Sep, 2020 - By SMI
Further validation is required before this approach can be used in humans, however, the team found no signs of toxicity in the lungs of mice.
Using special nanoparticles, the research team from the Massachusetts Institute of Technology (MIT) has developed a new and promising way to monitor pneumonia (an infection in one or both lungs) or other lung diseases by analyzing the exhaled breath. In a mice study, the researchers have shown that the system can be used to monitor bacterial pneumonia and a genetic disorder of the lungs named alpha-1 antitrypsin deficiency. The use of breath exhaled by the patient to assess the health of lungs and to reveal the diseases associated with them is emerging as a diagnostic tool with huge potential.

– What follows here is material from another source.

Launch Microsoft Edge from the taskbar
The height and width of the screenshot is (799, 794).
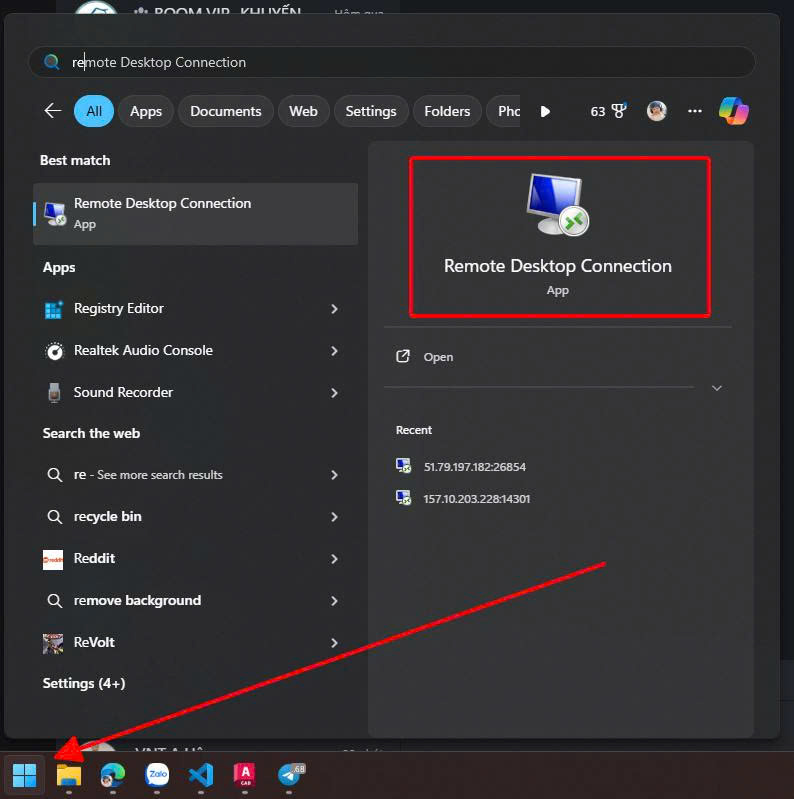tap(113, 775)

Now, the MIT team has developed a new type of nanoparticle that accumulates volatile molecules in proteins associated with various diseases. However, further validation is required before this approach can be used in humans. The team found no signs of toxicity in the lungs of the mouse. Moreover, this new research is based on previous work by Sangeeta N. Bhatia, who demonstrated a new technique that can diagnose lung cancer earlier, a urine test that can pick up the presence of proteins associated with the disease.
Some peptides in technology contain coated nanoparticles that interact with disease-related proteins named proteases. The proteases stick to peptides of nanoparticles, which then are excreted in the urine to reveal the existence of specific diseases. They can be customized to react with proteins linked to different diseases. Previously, the team used this approach to detect initial signs of pneumonia, as well as signs of colon and ovarian cancer, through the urine. Now, the researchers have adapted this technology to reveal disease through the exhaled breath. According to the team, the new approach helps diagnose such diseases in around 10 minutes. The research was published in the Nature Nanotechnology journal.